Our directors, officers, beneficial owners of more than five percent of our voting securities and their associates were customers of and had transactions with us in the past, and additional transactions with these persons are expected to take place in the future. All outstanding loans and commitments to loan with these persons were made in the ordinary course of business, were made on substantially the same terms, including interest rates and collateral, as those prevailing at the time for comparable loans with persons not related to the Company or the Bank and did not involve more than the normal risk of collectability or present other unfavorable features. All such loans are approved by the Bank’s board of directors in accordance with the bank regulatory requirements. Similarly, all certificates of deposit and depository relationships with these persons were made in the ordinary course of business and involved substantially the same terms, including interest rates, as those prevailing at the time for comparable depository relationships with persons not related to the Company or the Bank.

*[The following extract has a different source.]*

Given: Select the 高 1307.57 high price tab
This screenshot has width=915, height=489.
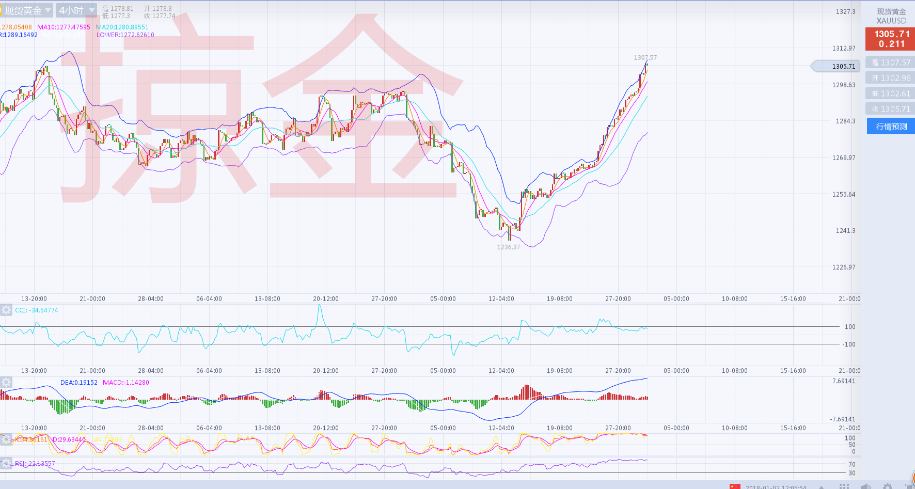Looking at the screenshot, I should pos(891,62).
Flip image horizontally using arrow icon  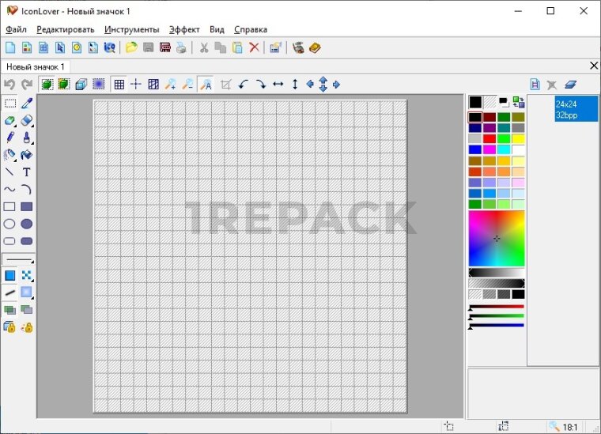pos(278,84)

Policies and Procedures Regarding Related Party Transactions
Transactions by the Company or the Bank with related parties are subject to certain regulatory requirements and restrictions, including Sections 23A and 23B of the Federal Reserve Act (which govern certain transactions by the Bank with its affiliates) and the Federal Reserve’s Regulation O (which governs certain loans by the Bank to its executive officers, directors and principal shareholders).

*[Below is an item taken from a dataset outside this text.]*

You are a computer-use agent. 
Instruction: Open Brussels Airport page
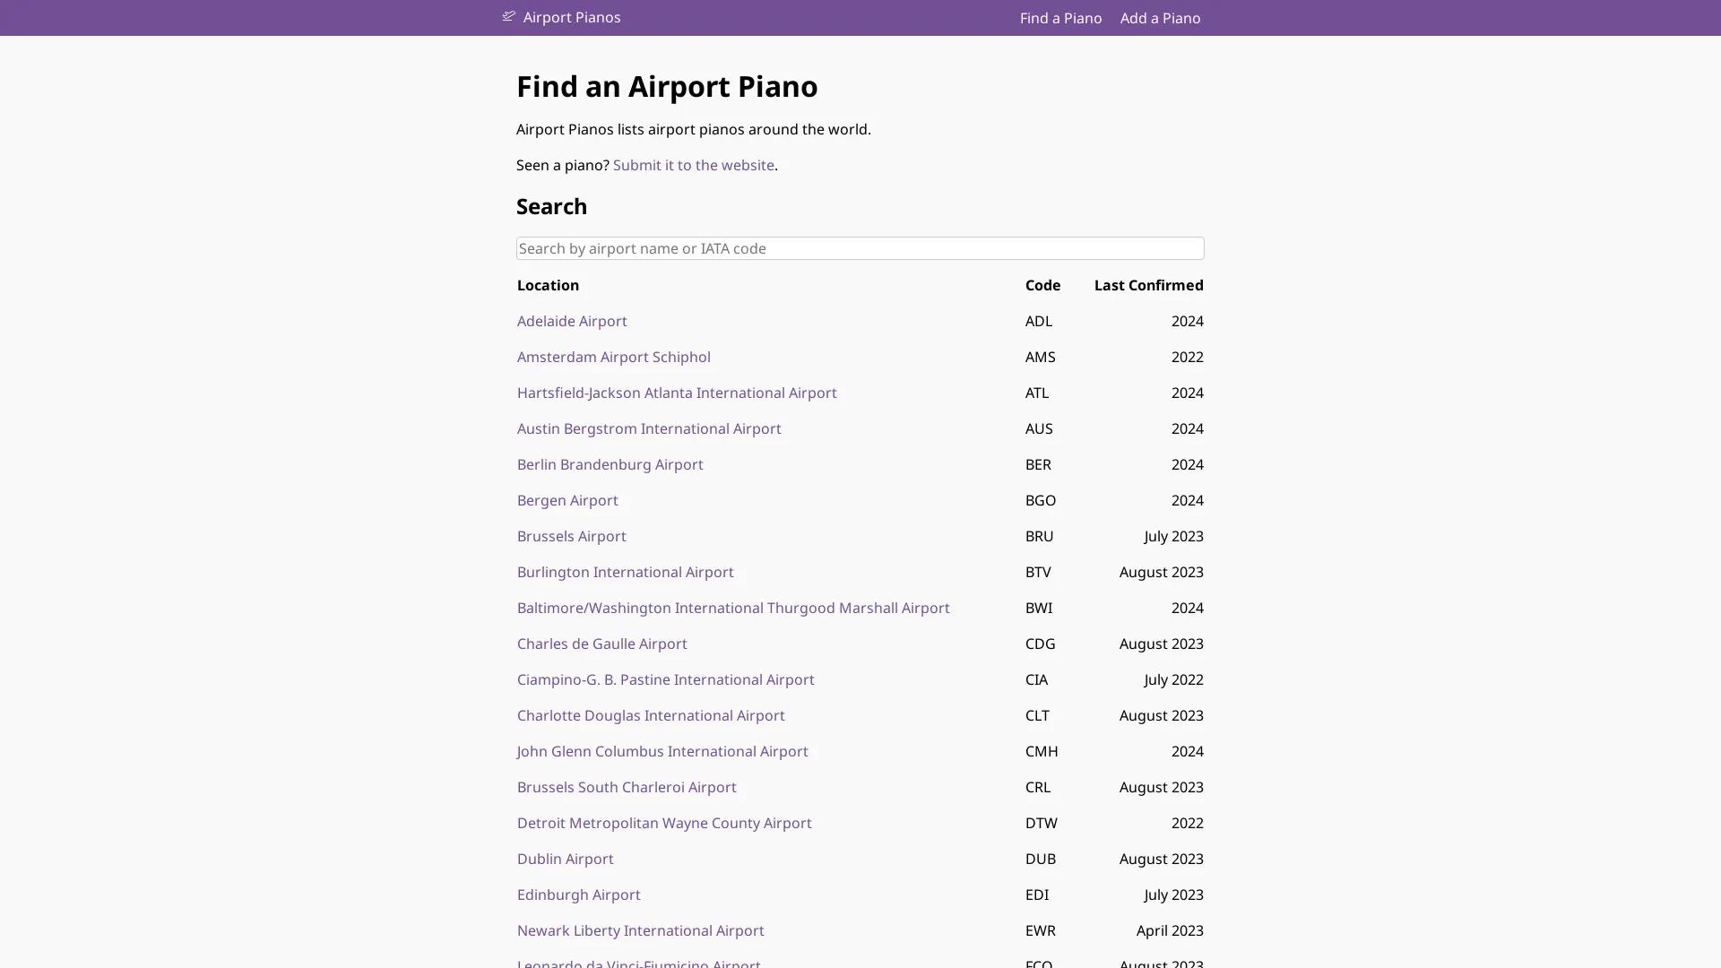tap(571, 536)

Under applicable SEC and Nasdaq Stock Market rules, related party transactions are transactions in which we are a participant, the amount involved exceeds $120,000 and a related party has or will have a direct or indirect material interest. Related parties of the Company include directors (including nominees for election as directors), executive officers, five percent shareholders and the immediate family members of these persons. Our Corporate Counsel, in consultation with management and outside counsel, as appropriate, will review potential related party transactions to determine if they qualify as related party transactions, as defined under SEC rules. If so, as required by the Audit Committee’s charter, the transaction will be referred to Audit Committee for approval. In determining whether to approve a related party transaction, the Audit Committee will consider, among other factors, the fairness of the proposed transaction, the direct or indirect nature of the related party’s interest in the transaction, the appearance of an improper conflict of interests for any director or executive officer taking into account the size of the transaction and the financial position of the related party, whether the transaction would impair an outside director’s independence, the acceptability of the transaction to our regulators and the potential violations of other corporate policies. The Company’s policies and procedures for the review, approval or ratification of related party transactions are set forth in the Audit Committee’s charter.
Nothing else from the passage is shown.